Die erste Etappe und gleichzeitig die erste Begegnung findet mit grass’schen Gedichten im Zeichen der Produktionsorientierung statt. Damit soll erreicht werden, dass der erste Kontakt affektiv ist und durch den eigenen kreativen Umgang mit den Gedichten produktive Spannung und Neugierde entsteht. Zudem besteht hier die Möglichkeit, die eigentümliche Sprache von Günter Grass kennen zu lernen, auch im Hinblick und als Vorbereitung auf die dritte Etappe. Die konkrete Vorgehensweise dieser ersten Etappe wird im anschließenden Kapitel ausgeführt.
In der zweiten Etappe werden die Gedichte von Grass in den literaturhistorischen Hintergrund eingebettet, indem größtenteils rein kognitive Informationen zu Autor, Werk und allgemeine Wirkungsbedingungen der Zeit mittels Schülerreferaten vermittelt werden. Für diese Phase sind Schülerreferate im Rahmen einer Schulstunde vorgesehen.
In der dritten Etappe steht schließlich die Lektüre der Novelle „Katz und Maus“ als Ganzschrift an. Hier dringt der Unterricht dann in den oben bereits genannten ersten Problemkreis „Schuld und Verantwortung als Themen der Literatur seit 1945“ ein.
Durch die beiden vorangegangenen Phasen sind die Grundsteine für ein effektives Bearbeiten der Novelle gelegt, da in der ersten Etappe das Verständnisproblem der eigentümlichen Sprachwelt von Grass aus dem Weg geräumt und in der zweiten Etappe kognitives Wissen zur Einbettung der Novelle in den Zeithorizont erarbeitet wurde.
Das erste Kapitel von „Katz und Maus“ soll mit den Schülern gemeinsam gelesen werden, damit die fremde Sprache nicht zu Verständnisschwierigkeiten führt.[5] Dabei sind nicht nur unbekannte Worte zu erläutern, sondern auch auf Sprachführung und Erzählperspektive einzugehen.
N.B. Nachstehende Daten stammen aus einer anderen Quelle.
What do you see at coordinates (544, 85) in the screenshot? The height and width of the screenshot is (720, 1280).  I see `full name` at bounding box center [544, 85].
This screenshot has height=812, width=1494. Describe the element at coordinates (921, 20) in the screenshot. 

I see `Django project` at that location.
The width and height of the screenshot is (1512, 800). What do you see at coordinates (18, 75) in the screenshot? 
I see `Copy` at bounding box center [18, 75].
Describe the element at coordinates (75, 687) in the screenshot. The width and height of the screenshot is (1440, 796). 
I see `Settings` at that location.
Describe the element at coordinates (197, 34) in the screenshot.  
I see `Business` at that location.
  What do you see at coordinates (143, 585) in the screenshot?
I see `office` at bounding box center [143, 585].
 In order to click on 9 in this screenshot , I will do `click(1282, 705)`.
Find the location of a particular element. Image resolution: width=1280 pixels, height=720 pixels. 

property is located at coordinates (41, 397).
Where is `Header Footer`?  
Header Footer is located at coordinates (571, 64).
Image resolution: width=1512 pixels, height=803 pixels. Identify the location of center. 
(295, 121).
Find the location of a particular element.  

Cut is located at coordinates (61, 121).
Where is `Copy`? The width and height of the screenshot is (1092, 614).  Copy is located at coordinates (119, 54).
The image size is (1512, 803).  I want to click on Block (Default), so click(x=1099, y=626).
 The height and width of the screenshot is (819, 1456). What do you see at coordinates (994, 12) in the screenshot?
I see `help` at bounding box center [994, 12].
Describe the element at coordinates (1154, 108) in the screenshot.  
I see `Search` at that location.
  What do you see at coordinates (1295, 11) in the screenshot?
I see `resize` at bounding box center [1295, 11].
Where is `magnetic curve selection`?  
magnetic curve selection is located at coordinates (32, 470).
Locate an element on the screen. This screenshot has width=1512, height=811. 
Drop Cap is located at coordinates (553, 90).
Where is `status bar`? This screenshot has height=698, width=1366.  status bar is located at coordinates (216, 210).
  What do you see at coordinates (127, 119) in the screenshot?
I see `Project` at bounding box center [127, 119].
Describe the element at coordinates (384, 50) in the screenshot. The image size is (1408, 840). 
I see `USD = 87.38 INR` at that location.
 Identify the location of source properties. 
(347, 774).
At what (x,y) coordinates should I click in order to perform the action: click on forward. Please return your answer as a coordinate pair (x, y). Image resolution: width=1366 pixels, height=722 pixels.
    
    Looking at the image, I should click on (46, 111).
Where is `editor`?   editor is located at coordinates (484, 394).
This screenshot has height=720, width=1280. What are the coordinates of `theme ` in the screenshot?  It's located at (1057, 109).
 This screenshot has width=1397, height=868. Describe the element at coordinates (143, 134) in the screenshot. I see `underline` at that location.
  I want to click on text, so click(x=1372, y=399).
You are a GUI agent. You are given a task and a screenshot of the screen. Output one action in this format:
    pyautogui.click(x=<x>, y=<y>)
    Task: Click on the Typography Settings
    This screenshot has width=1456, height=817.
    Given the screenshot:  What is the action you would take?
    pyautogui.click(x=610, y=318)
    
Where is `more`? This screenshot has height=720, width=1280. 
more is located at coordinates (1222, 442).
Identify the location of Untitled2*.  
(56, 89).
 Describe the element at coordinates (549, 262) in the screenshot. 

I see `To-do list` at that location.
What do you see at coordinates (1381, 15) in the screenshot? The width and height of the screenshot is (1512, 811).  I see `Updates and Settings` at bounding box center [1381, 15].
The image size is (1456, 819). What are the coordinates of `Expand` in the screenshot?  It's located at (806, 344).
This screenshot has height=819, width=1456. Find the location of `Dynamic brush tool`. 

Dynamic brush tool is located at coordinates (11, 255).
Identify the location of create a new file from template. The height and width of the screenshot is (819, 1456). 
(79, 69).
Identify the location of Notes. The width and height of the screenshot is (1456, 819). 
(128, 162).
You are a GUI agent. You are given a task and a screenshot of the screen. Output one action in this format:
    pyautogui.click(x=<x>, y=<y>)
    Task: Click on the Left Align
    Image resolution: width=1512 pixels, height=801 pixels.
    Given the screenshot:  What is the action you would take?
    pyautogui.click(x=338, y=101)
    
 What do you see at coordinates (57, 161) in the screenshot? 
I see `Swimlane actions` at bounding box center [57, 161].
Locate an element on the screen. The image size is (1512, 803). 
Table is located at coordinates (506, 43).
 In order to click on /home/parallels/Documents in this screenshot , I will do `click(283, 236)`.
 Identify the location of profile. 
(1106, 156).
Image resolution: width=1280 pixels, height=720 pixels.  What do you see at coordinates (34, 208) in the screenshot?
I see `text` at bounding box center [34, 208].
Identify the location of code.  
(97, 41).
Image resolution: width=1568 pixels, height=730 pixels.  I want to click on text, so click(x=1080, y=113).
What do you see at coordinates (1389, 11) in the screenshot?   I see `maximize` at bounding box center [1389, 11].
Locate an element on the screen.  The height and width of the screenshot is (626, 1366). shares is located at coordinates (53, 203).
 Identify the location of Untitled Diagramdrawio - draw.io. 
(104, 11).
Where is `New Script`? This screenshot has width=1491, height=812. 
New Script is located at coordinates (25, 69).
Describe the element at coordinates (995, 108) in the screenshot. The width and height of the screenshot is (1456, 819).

Für das gesamte Werk ist ein Zeitfenster von vier Wochen vorgesehen.
3. Frühe Lyrik von Grass im produktionsorientierten Ansatz
Der Berliner Rahmenplan sagt: „Ästhetisches Urteilsvermögen bzw. ästhetische Bildung wird durch bewusste Wahrnehmung geformter Sprache und durch eigene Gestaltungsversuche gefördert. Die Schulung der Sensibilität gegenüber sprachlichen Ausdrucksformen und die Förderung kreativer Fähigkeiten können entscheidend dazu beitragen, dass Interesse und Freude an sprachlichen und literarischen Gestaltungen geweckt werden.“[6] An diese Vorgaben anknüpfend hat sich für die Behandlung der frühen Lyrik von Günter Grass die folgende Unterrichtsstunde ergeben.
3.1 Geplanter Verlauf
Der Lehrer hat entsprechend der Anzahl der Schüler Gedichte von Grass aus seinen beiden ersten Gedichtbänden „Die Vorzüge der Windhühner“ (1956) und „Gleisdreieck“ (1960) ausgewählt und die Titel der Gedichte groß auf ein DIN A4 Blatt geschrieben. Das vollständige Originalgedicht befindet sich hinten an das jeweilige Blatt angeheftet. Die Blätter werden an den Wänden des Klassenraumes gut sichtbar verteilt.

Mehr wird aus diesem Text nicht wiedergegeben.